Dataset entries:
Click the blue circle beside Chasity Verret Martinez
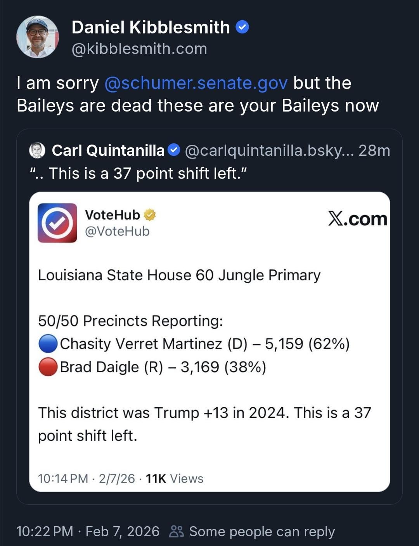419x546 pixels. coord(48,344)
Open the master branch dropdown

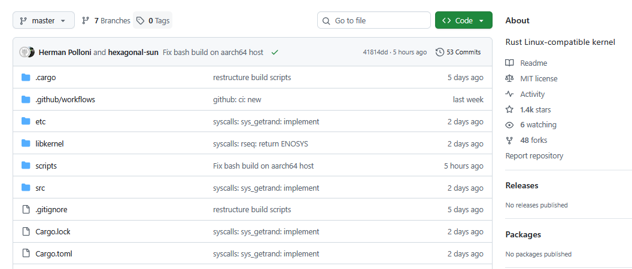coord(43,20)
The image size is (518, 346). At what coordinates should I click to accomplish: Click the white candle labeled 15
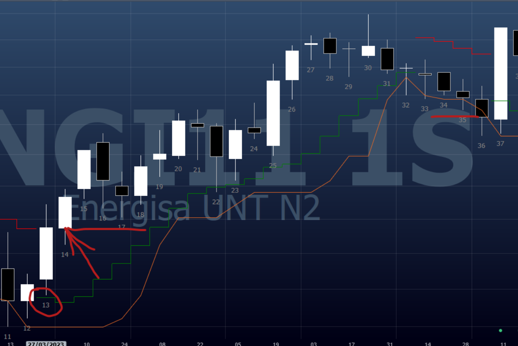tap(84, 169)
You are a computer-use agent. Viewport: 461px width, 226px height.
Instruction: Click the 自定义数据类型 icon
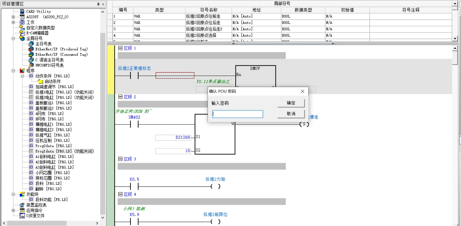pos(22,28)
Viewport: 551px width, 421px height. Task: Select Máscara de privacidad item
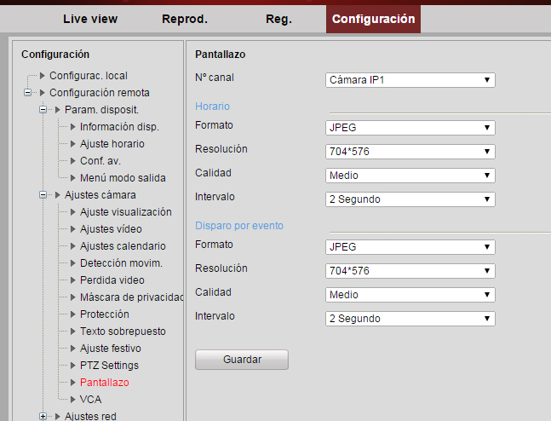[x=131, y=297]
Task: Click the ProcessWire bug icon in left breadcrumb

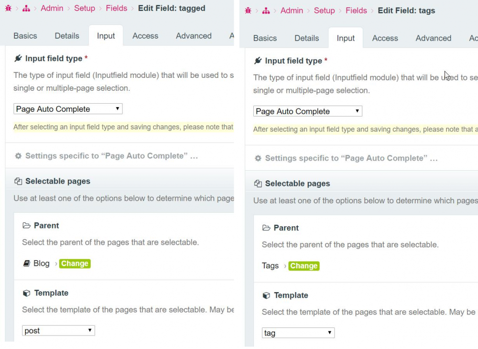Action: [x=8, y=8]
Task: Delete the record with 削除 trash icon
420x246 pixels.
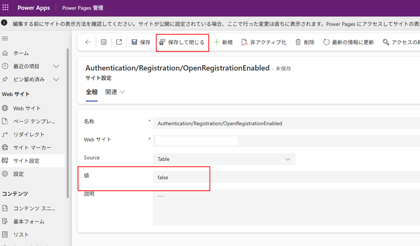Action: [305, 42]
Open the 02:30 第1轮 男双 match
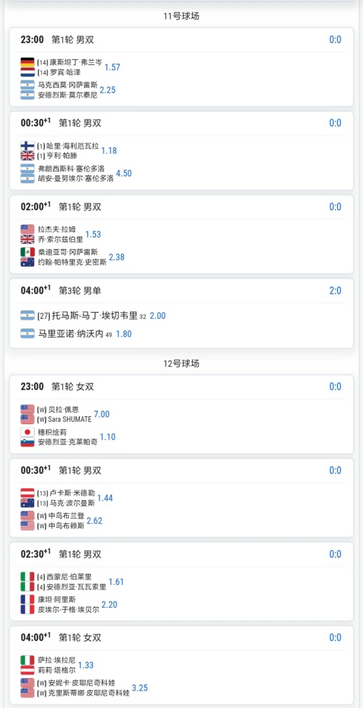 (x=181, y=554)
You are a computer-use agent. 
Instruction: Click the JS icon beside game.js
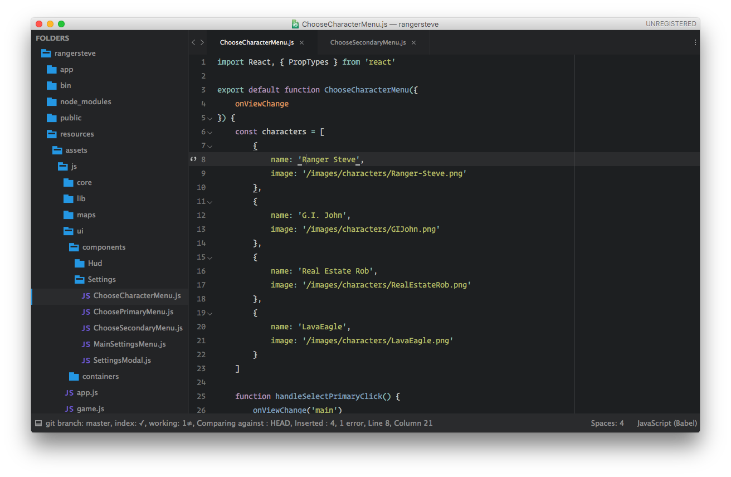tap(69, 409)
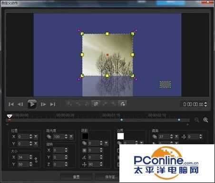
Task: Click the toolbar icon after the dimmed ones
Action: click(x=122, y=104)
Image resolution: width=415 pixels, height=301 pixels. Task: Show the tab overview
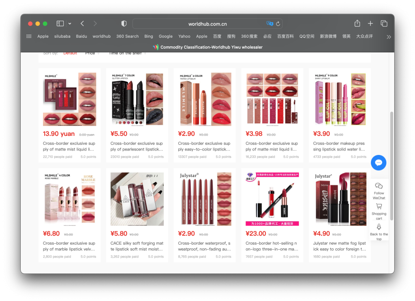click(384, 24)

What is asked:
Copy out the data word for word, starting at the line that contains "Viewport: 551px width, 421px" and continuing through the final line of the data. Leave out the pictures.

Final result:
Viewport: 551px width, 421px height. Task: Select Máscara de privacidad item
[x=131, y=297]
Task: Click the ProcessWire bug icon in left breadcrumb

Action: [x=8, y=8]
Task: Delete the record with 削除 trash icon
420x246 pixels.
Action: [305, 42]
Open the 02:30 第1轮 男双 match
 (x=181, y=554)
You are a computer-use agent. 
Instruction: Click the JS icon beside game.js
tap(69, 409)
Task: Click the toolbar icon after the dimmed ones
Action: click(x=122, y=104)
Image resolution: width=415 pixels, height=301 pixels. Task: Show the tab overview
click(384, 24)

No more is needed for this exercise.